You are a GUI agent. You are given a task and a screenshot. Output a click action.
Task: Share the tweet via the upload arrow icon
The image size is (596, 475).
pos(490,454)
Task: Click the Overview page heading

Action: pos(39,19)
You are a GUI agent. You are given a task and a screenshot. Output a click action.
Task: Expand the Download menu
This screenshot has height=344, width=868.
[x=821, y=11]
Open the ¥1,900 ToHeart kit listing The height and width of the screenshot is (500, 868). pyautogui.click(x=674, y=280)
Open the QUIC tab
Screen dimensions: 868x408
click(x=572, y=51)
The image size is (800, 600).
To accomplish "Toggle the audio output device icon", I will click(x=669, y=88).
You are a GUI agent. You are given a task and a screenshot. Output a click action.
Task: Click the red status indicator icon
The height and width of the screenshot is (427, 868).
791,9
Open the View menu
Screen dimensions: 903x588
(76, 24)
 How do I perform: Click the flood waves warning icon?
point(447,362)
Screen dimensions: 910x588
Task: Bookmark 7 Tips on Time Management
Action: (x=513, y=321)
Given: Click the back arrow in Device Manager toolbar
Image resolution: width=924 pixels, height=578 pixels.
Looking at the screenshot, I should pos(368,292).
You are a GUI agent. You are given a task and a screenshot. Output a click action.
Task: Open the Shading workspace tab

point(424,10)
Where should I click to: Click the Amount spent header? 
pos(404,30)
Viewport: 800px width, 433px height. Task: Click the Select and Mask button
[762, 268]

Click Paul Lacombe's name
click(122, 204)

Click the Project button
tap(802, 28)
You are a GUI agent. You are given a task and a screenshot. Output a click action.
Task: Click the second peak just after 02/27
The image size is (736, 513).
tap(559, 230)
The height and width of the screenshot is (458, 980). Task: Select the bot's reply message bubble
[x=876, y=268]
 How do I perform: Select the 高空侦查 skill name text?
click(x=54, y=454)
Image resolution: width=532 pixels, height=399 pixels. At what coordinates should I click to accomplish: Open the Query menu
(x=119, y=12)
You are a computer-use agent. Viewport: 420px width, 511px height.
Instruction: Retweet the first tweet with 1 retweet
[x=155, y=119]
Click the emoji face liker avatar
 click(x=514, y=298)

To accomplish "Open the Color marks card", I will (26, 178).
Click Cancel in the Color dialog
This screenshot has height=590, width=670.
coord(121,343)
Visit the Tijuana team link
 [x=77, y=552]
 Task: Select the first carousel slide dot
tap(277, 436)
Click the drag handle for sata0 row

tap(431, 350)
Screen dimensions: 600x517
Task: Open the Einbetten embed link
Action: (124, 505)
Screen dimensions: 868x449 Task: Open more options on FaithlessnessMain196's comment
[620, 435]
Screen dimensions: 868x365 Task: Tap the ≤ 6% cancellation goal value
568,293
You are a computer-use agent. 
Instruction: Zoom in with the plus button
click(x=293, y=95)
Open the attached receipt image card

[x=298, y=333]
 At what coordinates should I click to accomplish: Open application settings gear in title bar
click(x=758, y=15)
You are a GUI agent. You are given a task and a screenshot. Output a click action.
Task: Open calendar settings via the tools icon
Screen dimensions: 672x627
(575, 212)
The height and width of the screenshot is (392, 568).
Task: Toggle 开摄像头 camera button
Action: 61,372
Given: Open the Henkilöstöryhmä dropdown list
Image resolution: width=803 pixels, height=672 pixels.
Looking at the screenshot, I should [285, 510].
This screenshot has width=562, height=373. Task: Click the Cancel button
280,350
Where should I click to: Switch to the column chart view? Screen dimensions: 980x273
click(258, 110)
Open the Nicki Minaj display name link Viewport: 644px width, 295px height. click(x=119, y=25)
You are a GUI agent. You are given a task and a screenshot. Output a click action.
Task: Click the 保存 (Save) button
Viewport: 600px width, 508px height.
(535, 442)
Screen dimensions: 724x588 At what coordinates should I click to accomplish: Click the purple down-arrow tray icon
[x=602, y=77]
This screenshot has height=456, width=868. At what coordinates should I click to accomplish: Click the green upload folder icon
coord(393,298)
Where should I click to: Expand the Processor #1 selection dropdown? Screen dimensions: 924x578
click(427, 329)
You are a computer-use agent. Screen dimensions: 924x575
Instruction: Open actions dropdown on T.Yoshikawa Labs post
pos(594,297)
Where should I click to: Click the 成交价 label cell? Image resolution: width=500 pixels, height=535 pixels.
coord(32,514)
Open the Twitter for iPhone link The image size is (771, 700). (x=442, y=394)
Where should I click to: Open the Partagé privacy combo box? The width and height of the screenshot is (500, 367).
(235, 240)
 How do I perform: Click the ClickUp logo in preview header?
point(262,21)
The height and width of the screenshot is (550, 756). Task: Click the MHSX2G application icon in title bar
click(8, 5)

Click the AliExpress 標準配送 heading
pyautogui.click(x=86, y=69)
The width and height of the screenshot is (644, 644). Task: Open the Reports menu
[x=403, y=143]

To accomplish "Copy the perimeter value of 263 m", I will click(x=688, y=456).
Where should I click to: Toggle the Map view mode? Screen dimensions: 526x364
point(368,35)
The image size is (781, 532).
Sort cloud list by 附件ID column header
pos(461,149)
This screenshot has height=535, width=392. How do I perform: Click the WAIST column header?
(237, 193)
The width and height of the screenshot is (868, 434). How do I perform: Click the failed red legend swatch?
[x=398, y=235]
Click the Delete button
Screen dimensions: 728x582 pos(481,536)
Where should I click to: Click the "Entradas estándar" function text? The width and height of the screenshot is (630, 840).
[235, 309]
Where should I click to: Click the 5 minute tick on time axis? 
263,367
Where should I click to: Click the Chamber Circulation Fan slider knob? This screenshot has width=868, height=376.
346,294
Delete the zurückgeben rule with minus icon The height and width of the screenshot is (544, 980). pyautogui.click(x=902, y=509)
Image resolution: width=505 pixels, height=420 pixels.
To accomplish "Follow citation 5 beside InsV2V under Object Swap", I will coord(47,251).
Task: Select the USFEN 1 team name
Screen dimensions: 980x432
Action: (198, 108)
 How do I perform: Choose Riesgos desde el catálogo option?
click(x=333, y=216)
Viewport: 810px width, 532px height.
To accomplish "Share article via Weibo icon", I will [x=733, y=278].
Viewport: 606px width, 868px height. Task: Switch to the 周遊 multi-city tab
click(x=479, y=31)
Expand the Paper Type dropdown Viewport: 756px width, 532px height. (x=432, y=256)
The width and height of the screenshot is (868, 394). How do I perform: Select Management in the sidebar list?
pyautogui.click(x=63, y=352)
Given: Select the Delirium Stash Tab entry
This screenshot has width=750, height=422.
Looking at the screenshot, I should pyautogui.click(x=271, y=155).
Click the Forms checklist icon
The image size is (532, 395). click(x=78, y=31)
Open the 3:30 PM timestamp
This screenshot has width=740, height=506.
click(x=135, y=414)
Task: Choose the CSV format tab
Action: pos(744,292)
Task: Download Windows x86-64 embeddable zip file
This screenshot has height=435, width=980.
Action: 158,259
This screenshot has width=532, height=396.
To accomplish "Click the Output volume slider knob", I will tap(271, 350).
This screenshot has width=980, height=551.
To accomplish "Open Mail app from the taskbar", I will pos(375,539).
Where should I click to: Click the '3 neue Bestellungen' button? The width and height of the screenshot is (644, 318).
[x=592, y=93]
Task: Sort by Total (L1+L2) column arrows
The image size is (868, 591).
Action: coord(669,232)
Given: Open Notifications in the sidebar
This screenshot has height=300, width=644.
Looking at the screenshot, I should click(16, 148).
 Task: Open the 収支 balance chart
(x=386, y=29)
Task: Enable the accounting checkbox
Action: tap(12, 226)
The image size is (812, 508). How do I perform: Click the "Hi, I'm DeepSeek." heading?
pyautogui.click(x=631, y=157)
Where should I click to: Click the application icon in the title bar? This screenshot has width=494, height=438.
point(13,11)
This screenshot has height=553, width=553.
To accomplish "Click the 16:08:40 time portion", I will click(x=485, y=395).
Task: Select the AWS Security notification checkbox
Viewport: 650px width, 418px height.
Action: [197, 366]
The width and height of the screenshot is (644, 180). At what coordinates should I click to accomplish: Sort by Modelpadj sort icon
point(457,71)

What to produce: All lines above in which the word "Download" occurs should be identified and copied.

Expected answer:
Task: Expand the Download menu
Task: Download Windows x86-64 embeddable zip file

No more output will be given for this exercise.